* **Work instructions**:
(1) Please retype the part of the UEK5 boot-failure post from "1 Reply Latest" to "UEK5 from UEK4.".
(2) Pick up the forum post on the UEK5 boot failure with HP Smart Array 410i cards after its last sentence, and keep writing it.

1 Reply Latest reply on Apr 1, 2019 3:56 PM by Jonathan Giordano-Oracle

    Boot failing with UEK5 and HP Smart Array 410i RAID + fix

    638e61ed-075d-4b3f-bfad-066a5a92f43f

      I discovered recently that several of my HP DL360 G7 (old, I know) systems running OL 7.5 with Smart Array 410i RAID boards were unable to boot after upgrading to UEK5 from UEK4.

       

      My assumption was there was an issue with the HPSA driver included in UEK5 but discovered it’s actually caused by a patch to kernel/irq/affinity.c.  Before the patch, the Linux kernel assigned interrupt vectors to only present CPUs.  This is great unless you happen to have a system that supports hot pluggable CPUs (or virtual CPU scaling).  This patch assigns interrupt vectors to not just present CPUs but also ‘possible’ CPUs.

       

      Unfortunately, on certain systems, the allocation of interrupt vectors to possible CPUs returns a pointer to an empty array.  With no interrupt vectors to a device (such as an HP storage card) the kernel fails to recognize the device.  This is exactly what happened to my HPs.

* **Supplied information**:

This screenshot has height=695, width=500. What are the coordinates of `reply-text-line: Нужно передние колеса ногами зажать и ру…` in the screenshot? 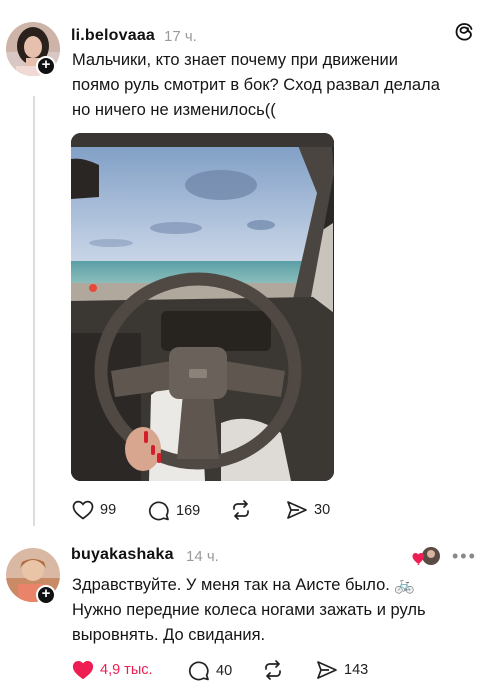 It's located at (249, 610).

* **Results for the exercise**:
(1)
1 Reply Latest reply on Apr 1, 2019 3:56 PM by Jonathan Giordano-Oracle

    Boot failing with UEK5 and HP Smart Array 410i RAID + fix

    638e61ed-075d-4b3f-bfad-066a5a92f43f

      I discovered recently that several of my HP DL360 G7 (old, I know) systems running OL 7.5 with Smart Array 410i RAID boards were unable to boot after upgrading to UEK5 from UEK4.

(2)
       

      This bug was fixed in the mainline kernel awhile ago but has yet to be pulled into the UEK5 repository.

       

      Bug introduced into UEK5:

      https://github.com/oracle/linux-uek/commit/7b03e5dcc930cfdb3b081e57d90f6991ee52b359

       

      Fix in the Linux mainline:

      https://github.com/torvalds/linux/commit/0211e12dd0a5385ecffd3557bc570dbad7fcf245

       

      I patched the UEK5 kernel by hand with the Linux kernel commit, compiled, and tested it on an HP system that was failing.  It now works as expected.

       

      Will someone look into getting this patch integrated into UEK5?

       

      Thanks!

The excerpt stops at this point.